ARMADA (5210) - BUMI ARMADA - Looking Forward To 2017
Bumi Armada’s (BAB) full
year FY16 performance was weak, with revenue declining to RM1.4bn (-
35.0% YoY) and net loss widening to RM1.9bn (->100.0% YoY). Excluding
the RM1.7bn impairment charge taken for the year, core loss would be
RM52.6m (->100.0%YoY). Below expectations, BAB’s earnings missed ours
and consensus’ estimates by c.-30%. Revenue remained weaker YoY with
lower conversion activities for Kraken and ENI 1506 FPSOs, coupled with
reduced contribution from Armada Claire, Armada Perdana and Armada
Perkasa, albeit partly offset by higher contribution from LukOil in the
Caspian Sea. EBITDA, in the same trend, was lower by 41.9% YoY. Average
OSV utilisation rate fell to 48% this quarter however. We expect BAB’s
performance going forward to be boosted by earnings from the 4 major
FPSO & FGS contributions, seeing first oil and/or gas in 2017. We
retain our Outperform recommendation with an unchanged TP of RM0.90 derived
by our DCF approach. The Group’s higher order book stands at a firm
RM25.6bn with RM13.9bn optional extensions, predominantly in the FPSO
and FGS segments as at 31 December 2016, with some recent wins for the
OMS segment.
- FPSO & FGS (Revenue -62.6% YoY). BAB posted a fall in revenue due mainly to the lower conversion activities on the ENI 1506 and Kraken FPSO coupled with recognition of supplementary payments for the Kraken FPSO project. EBITDA was subsequently lower >100.0% as there was also a reduction in earnings from JV operations of Armada Sterling II , lower conversion activities of Karapan Armada Sterling III (Madura).
- OMS (Revenue +5.6% YoY) Average utilisation fell to 48% in 4QFY16 (55% in 3QFY16) attributed to the monsoon season effect, but nevertheless the Group’s increased activities from the LukOil project in the Caspian Sea and Armada Installer offset the lower OSV utilisation. Currently 19 OSVs are cold stacked. New OMS projects secured in 4QFY16 include Armada Firman 2 (1month charter in Malaysia), Armada Tuah 101 (contract extension for 6 months in Nigeria) and Armada Tuah 307 (reactivated 4 months charter in Angola with ENI).

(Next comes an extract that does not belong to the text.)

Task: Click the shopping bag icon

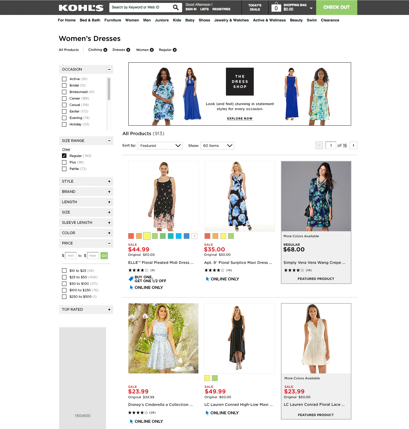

BAB will continue to manage this division with a particular focus on cashflows, to brace through this challenging period.
- Impairments of RM1.7bn was made for various FPSO, OMS vessels, and AFS financial assets of RM5.2m. FPSO & FSO – RM1.0bn impairments is mainly for Armada Perdana, Armada Condor, Armada KP1. OMS – RM733.2m impairments is mainly for 35 vessels. Management has stated that its assets are sufficiently provided for and should not expect further impairments going forward.
- Armada Kraken concerns. Albeit the FPSO to have completed its hook-up as at February 15 2017 and is in the midst of getting ready for first oil, the contact back stop date is at April 1 2017, which calls for concern as the status of the project could be on thin ice. We understand the Group is in discussions with EnQuest to work towards achieving first oil before the deadline and would have the outcome in the near-term. Remaining status quo, the project should meet its first oil by 2QFY17.
- Maintain Outperform. For 2016, to recap we had already anticipated weaker results as the Group’s main earnings drivers are at completion stages of their conversion phases following the S-Curve progress billings. 2017 will see a boost in earnings from the 4 major FPSO & FGS contributions, hence we maintain our Outperform call with an unchanged TP of RM0.90 based on our 10-year DCF with a WACC of 6.2%.